One of Atkinson’s strongest gifts is the authenticity of his voice. A military historian or professional soldier can read his narrative without having to stumble over terms and concepts that are not presented quite correctly. At the same time he avoids jargon and technobabble. His story can be read, understood and appreciated by laymen and military insiders alike—which is no mean feat of writing.

Although never a soldier himself, Rick Atkinson has spent a considerable portion of his life around the American military. Born in Munich, Germany, the son of a U.S. Army officer, Atkinson grew up on military posts worldwide. From 2004 to 2005 he held the General Omar N. Bradley Chair of Strategic Leadership at the U.S. Army War College. He understands soldiers and the world they live in, thus his writing is replete with empathy, not only for the common soldiers but also for their commanders all the way up the chain. He dissects, analyzes and critiques the battlefield decisions, but objectively, without moralizing or preaching. Rick Atkinson is one of the most respected members of the civilian press corps among today’s soldiers.

Atkinson put an impressive amount of research into this book, including numerous trips to battlefields. As he so aptly notes, “The ground speaks even when eyewitnesses no longer can.” The chapter notes and biography total 169 pages. The sources run from books to contemporary newspaper and periodical accounts; to papers, letters, personal narratives and diaries; and to interviews he personally conducted with participants of the actions. He made 29 visits, averaging two to three days each, to the Military History Institute at Carlisle, Pa., which he accurately describes as “among the nation’s finest archival repositories and the mother lode of Army history.”

The last section of the book contains seven pages of acknowledgments to a large and impressive number of historians, journalists, current military leaders and institutions that helped him in his research or in some way contributed to his understanding of the complex issues of the campaign. (Truth in lending disclosure: I am listed, although at the very most I gave him one or two insights into the way the German army operated in World War II.)

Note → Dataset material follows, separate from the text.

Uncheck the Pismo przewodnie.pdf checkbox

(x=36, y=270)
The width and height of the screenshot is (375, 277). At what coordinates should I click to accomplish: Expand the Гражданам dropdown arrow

I met Rick Atkinson in November 2006, when the commander of the U.S. Army in Europe, General David D. McKiernan, invited him to participate in a battlefield staff ride to Anzio, Cassino, the Rapido River and the Liri Valley. The staff ride, a high-level training exercise for the army’s senior generals in Europe, was coordinated by Maj. Gen. Bill Stofft and Brig. Gen. Hal Nelson, two former chiefs of military history, and Col. Scott Wheeler, another distinguished army historian. The purpose of the exercise was to use the lessons of the Italian campaign as a laboratory in which to evaluate the current American experience with coalition warfare since 2003.

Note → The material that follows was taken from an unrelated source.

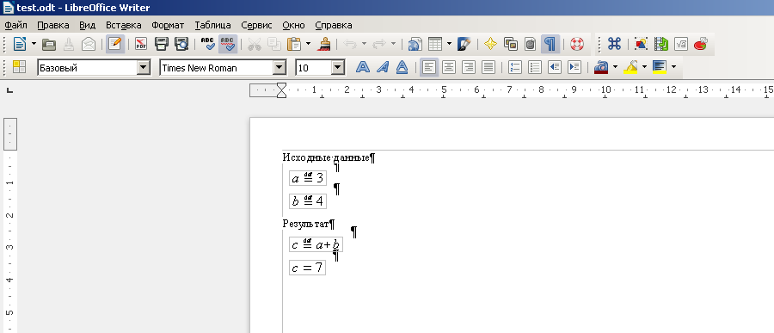The image size is (774, 333).
Task: Select the formula object c = 7
Action: click(307, 268)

For three days we stood on the battlefields that had soaked up so much blood 60 years ago and tried to put ourselves inside the heads of our predecessors at the general officer levels of command. These were some high-level and extremely complex discussions. Throughout, Rick Atkinson took furious notes, posed questions and made contributions as an authoritative and fully accepted peer. There can be no better testimony to the level of his credibility with today’s professional soldiers. During one of our evening synthesis sessions, he held us spellbound with a summary of his key conclusions from the book, which was then almost a year away from publication.

If there is anything at all to criticize in this book, it is the point made by Brig. Gen. John S. Brown in his review for Army magazine. The Day of Battle essentially ends with the liberation of Rome. The war in Italy, of course, slogged on for another year. But at 588 pages, this was probably a good stopping point. The third volume of the Liberation Trilogy will cover the Normandy invasion and the war in northwest Europe. Once that project is complete, I can only echo General Brown’s hope that Atkinson will someday find the time to refocus on Italy and bring his marvelous narrative powers to bear on the fighting in the Apennines and the Po Valley. This is another story of the American soldier that deserves Rick Atkinson to retell.